## [Task details]
Rewrite the records starting at the line that contains "Screen dimensions: 1920x969" and ending at the line that contains "tap(1016, 276)", replacing "Expand" with "Open" and changing nothing else. Return only those lines.

## [Provided material]
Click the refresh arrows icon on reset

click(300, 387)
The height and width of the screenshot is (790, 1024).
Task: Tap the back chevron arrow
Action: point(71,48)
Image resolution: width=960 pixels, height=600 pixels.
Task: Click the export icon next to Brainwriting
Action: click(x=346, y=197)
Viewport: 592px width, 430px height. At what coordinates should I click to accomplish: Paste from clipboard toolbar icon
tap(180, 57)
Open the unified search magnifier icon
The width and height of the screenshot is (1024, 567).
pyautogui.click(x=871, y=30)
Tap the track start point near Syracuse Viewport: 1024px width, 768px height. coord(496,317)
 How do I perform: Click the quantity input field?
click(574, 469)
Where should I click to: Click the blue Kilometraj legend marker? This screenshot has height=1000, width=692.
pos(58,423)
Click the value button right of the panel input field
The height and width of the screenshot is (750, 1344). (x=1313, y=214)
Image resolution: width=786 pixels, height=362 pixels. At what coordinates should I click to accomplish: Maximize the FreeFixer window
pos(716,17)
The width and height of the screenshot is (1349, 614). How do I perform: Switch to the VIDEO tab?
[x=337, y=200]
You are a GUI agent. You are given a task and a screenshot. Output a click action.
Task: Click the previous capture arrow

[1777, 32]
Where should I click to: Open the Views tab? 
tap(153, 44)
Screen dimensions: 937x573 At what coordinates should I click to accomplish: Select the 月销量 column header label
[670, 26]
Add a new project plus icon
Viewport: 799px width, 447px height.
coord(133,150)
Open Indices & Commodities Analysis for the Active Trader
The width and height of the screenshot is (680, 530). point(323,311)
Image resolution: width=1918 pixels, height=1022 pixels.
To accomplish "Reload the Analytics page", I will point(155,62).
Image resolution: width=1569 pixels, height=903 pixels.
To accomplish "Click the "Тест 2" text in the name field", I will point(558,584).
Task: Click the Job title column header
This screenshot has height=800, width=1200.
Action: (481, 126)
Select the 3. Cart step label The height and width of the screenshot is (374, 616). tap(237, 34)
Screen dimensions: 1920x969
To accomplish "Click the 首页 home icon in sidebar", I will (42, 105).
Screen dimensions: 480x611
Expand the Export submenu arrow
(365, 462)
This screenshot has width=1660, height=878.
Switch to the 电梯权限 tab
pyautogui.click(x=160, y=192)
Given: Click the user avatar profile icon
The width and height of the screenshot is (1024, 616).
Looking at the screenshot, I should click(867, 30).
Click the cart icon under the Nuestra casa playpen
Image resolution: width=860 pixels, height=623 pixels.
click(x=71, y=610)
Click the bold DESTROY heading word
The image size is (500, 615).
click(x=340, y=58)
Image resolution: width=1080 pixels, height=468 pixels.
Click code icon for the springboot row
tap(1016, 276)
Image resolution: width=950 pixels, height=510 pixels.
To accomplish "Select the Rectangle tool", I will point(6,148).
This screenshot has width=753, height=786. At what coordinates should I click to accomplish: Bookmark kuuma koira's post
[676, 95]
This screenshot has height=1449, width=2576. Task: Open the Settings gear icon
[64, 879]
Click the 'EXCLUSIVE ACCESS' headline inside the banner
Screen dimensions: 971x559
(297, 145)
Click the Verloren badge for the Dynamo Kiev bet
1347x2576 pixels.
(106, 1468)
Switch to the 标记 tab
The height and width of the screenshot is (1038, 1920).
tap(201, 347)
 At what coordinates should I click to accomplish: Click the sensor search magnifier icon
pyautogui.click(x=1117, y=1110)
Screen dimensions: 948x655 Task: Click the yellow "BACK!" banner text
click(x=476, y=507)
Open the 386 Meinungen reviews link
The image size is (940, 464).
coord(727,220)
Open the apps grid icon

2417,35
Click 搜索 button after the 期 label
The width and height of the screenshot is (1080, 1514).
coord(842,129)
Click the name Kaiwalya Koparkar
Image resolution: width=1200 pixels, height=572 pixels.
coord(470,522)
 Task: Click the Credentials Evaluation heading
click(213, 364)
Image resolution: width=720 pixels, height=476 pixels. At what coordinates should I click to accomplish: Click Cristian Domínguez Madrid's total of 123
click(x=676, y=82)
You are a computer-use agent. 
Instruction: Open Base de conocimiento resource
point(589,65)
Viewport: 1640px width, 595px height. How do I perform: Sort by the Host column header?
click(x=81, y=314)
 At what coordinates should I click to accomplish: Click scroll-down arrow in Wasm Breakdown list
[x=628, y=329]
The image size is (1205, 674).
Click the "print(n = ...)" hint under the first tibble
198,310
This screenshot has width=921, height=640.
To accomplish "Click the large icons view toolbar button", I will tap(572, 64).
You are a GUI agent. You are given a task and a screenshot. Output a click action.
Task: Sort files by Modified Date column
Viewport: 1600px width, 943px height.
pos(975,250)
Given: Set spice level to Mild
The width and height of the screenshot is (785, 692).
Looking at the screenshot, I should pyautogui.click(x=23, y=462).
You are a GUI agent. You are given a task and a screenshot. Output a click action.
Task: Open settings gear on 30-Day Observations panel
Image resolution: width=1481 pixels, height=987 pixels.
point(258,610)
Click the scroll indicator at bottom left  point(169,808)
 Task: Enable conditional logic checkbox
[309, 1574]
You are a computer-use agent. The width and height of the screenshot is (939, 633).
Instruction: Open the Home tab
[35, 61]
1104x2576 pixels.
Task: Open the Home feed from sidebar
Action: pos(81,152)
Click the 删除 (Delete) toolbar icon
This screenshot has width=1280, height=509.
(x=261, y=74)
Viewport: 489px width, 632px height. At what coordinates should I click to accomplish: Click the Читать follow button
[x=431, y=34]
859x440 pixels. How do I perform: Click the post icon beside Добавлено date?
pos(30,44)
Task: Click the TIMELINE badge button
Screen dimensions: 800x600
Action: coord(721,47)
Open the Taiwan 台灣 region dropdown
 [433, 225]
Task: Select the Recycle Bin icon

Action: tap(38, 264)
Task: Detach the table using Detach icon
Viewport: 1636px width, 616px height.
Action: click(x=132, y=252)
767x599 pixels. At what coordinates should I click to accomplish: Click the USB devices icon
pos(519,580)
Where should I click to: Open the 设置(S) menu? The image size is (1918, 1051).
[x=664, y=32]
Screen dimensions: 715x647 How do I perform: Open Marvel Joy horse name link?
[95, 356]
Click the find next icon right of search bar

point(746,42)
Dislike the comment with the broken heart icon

## [Exercise result]
Screen dimensions: 1920x969
To accomplish "Click the 首页 home icon in sidebar", I will (42, 105).
Screen dimensions: 480x611
Open the Export submenu arrow
(365, 462)
This screenshot has width=1660, height=878.
Switch to the 电梯权限 tab
pyautogui.click(x=160, y=192)
Given: Click the user avatar profile icon
The width and height of the screenshot is (1024, 616).
Looking at the screenshot, I should click(867, 30).
Click the cart icon under the Nuestra casa playpen
Image resolution: width=860 pixels, height=623 pixels.
click(x=71, y=610)
Click the bold DESTROY heading word
The image size is (500, 615).
click(x=340, y=58)
Image resolution: width=1080 pixels, height=468 pixels.
Click code icon for the springboot row
tap(1016, 276)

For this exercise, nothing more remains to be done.